We were saddened this morning to learn of the death last night of John Matshikiza, South African actor, director, producer, playwright, poet, journalist and regular columnist on the Mail & Guardian.
Son of the musician, composer, and one of the first writers for Drum Magazine, the late Todd Matshikiza, John was born in Johannesburg in 1954 but, in 1960, moved with his parents to London where he trained in drama and also worked in theatre, television and film. His family banned from South Africa under the apartheid regime, he was finally able to return home to Johannesburg in 1991. Among his many film roles, he played the part of Mapetla in Cry Freedom, of Walter Sisulu in Mandela, and most recently of Rwandan President Juvenal Habyarimana in Shake Hands with the Devil (2007).
June, on behalf of the Museum of London, commissioned John to write a play for the 2007 bicentenary of the Abolition of the Atlantic Slave Trade.

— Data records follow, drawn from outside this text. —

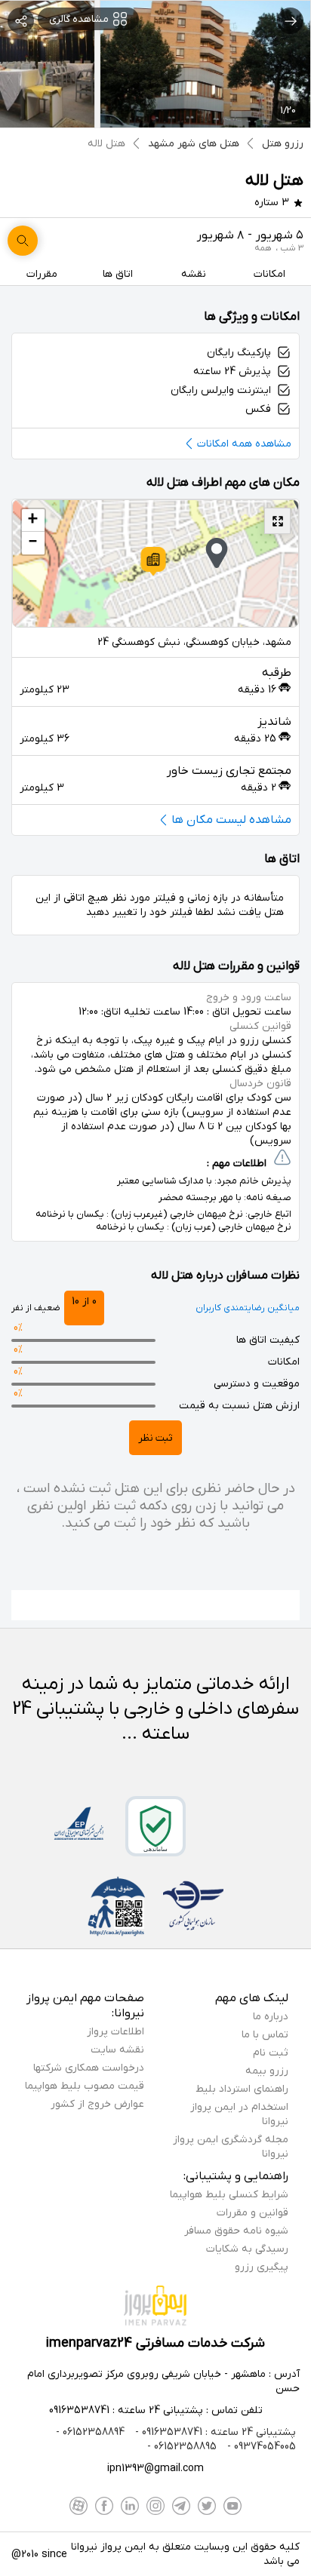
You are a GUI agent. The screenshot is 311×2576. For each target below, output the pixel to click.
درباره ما (270, 2017)
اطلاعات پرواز (115, 2032)
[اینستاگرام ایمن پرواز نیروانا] (155, 2506)
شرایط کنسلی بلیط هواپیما (229, 2195)
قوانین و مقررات (252, 2213)
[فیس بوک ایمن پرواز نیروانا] (104, 2506)
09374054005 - (260, 2446)
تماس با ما (265, 2035)
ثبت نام (270, 2053)
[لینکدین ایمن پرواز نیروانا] (130, 2506)
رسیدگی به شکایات (247, 2249)
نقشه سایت (117, 2050)
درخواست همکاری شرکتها (88, 2068)
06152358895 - (182, 2446)
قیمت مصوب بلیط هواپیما (84, 2086)
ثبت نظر (155, 1438)
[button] (153, 561)
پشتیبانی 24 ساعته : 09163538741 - (214, 2432)
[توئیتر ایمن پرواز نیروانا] (207, 2506)
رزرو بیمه (266, 2071)
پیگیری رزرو (261, 2267)
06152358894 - (90, 2432)
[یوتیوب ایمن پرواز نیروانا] (232, 2506)
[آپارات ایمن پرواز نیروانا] (78, 2506)
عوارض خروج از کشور (97, 2104)
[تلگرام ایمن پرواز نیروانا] (181, 2506)
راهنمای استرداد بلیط (242, 2089)
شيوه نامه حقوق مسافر (236, 2231)
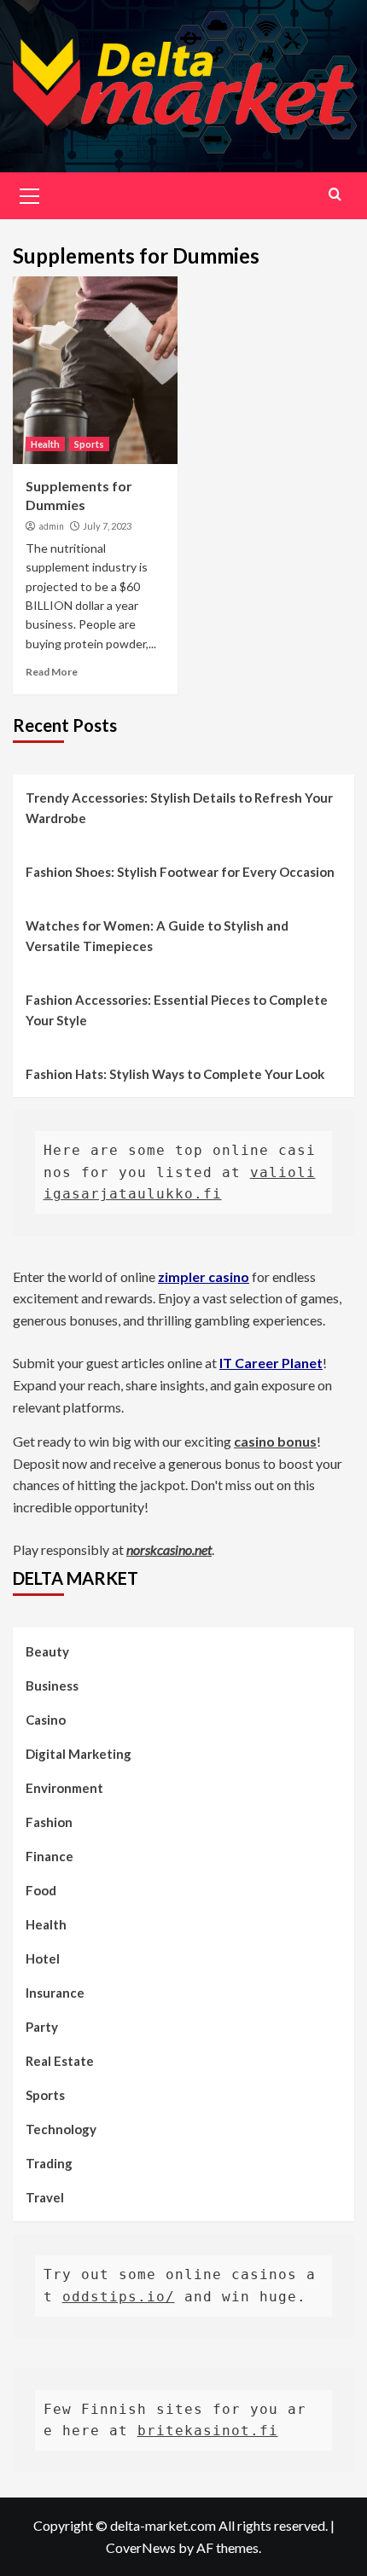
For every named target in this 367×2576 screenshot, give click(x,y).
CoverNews (141, 2547)
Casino (46, 1719)
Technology (61, 2129)
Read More (52, 671)
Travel (45, 2197)
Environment (64, 1788)
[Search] (335, 194)
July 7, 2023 (107, 525)
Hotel (43, 1958)
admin (51, 526)
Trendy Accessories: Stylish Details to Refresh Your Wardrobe (179, 808)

He duly delivered the wonderful Turning the Tables, a manic intellectually dazzling cascade through the history of humankind from Ancient Egypt, Greece and Rome, the Songhai empire, Great Zimbabwe, the Andalusia of Tariq ibn Ziyad, the revolutionary Haiti of Toussaint Louverture, all to the music of Archie Shepp and Rahsaan Roland Kirk.
John and I shared a love of jazz, and I took mischievous glee in introducing him to pieces by Archie Shepp, Eric Dolphy, Pharoah Sanders, and others, that even John–a jazz aficionado–hadn’t heard before.
John was a modest and humorous man, a kind and gentle soul, an intellectual as much as an artist, politically astute and–as witnessed by his journalism–very much his own man. We feel privileged to have known him, and very sad at having lost a friend.